Sam escribió un mensaje y lo envió. Selma respondió treinta segundos más tarde: EN CINCO MINUTOS.

—¿Alguna mención de lo que ha estado haciendo desde que dejó Edimburgo? —preguntó Remi.

—Nada.

Sonó el aviso de entrada del correo electrónico de Sam. Selma había encontrado catorce trabajos de Bucklin, y los habían adjuntado en un archivo en formato PDF.

—Aquí hay algo interesante —señaló Sam—. Según Selma, Bucklin disfrutaba del año sabático que había solicitado en la Universidad de Edimburgo cuando apareció en Delfos.

—O sea, que trabajaba por libre —manifestó Remi—. No estaba allí por encargo de la universidad. ¿Quién demonios es ese tipo?

Sam dejó de buscar; sus dedos permanecieron quietos sobre el teclado. Se inclinó sobre la pantalla y entrecerró los ojos.

—Aquí tienes tu respuesta. Echa una ojeada.

Remi se inclinó sobre su hombro. Uno de los trabajos de Bucklin incluía una foto del autor. Era pequeña y en blanco y negro, pero era imposible confundir la calva, la corona de pelo naranja y las gruesas gafas negras.

Thomas Bucklin era el hombre vestido con bata blanca que habían encontrado en el laboratorio privado de Bondaruk.

52

Los trabajos de Bucklin eran muy interesantes, aunque no muy bien recibidos o merecedores de una amplia difusión. Según JSTOR, Sam y Remi habían sido solo los segundos en comprarlos desde su publicación. No les costó mucho adivinar la identidad del otro interesado.

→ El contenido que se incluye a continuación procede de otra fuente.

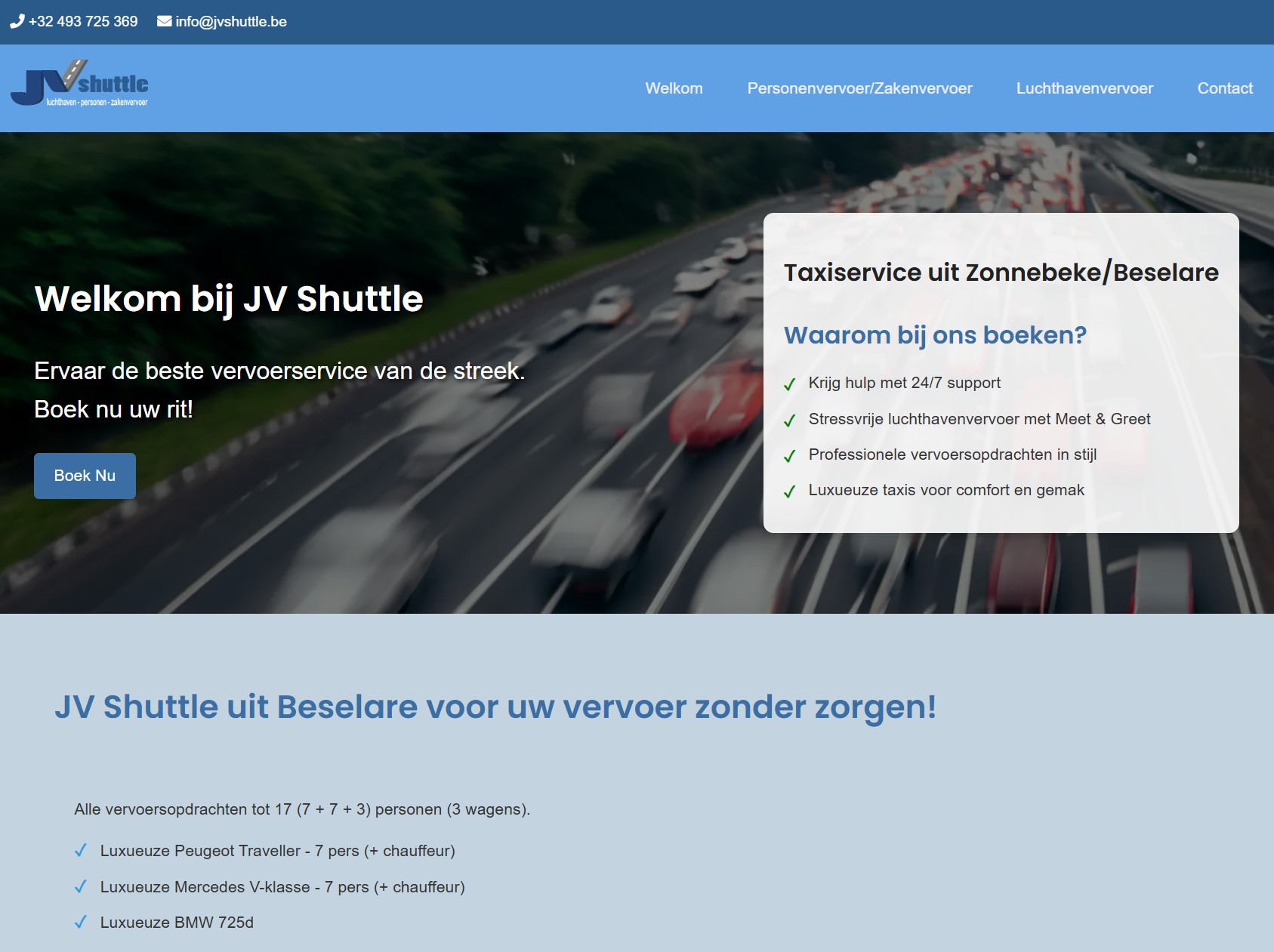Open the Contact menu item
The height and width of the screenshot is (952, 1274).
click(x=1224, y=88)
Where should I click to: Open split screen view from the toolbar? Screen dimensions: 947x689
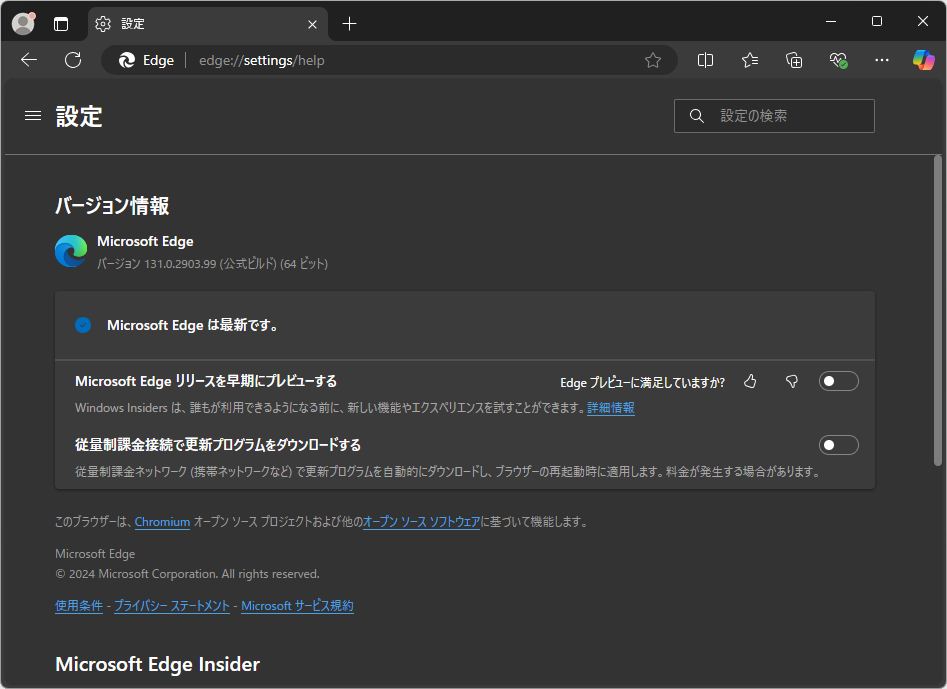click(705, 60)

Sam envió los documentos a su iPhone, le dejó a Remi el portátil y dedicaron tres horas a leer los trabajos de Bucklin. Como no querían condicionar las conclusiones del otro, esperaron hasta el final para comparar notas.

—¿Tú qué crees? —preguntó Sam—. ¿Un loco o un genio?

—Depende de si está en lo cierto o está equivocado. No hay duda de que está obsesionado con Jerjes y Delfos. Su versión de la invasión no le ganó muchos amigos en el mundo académico.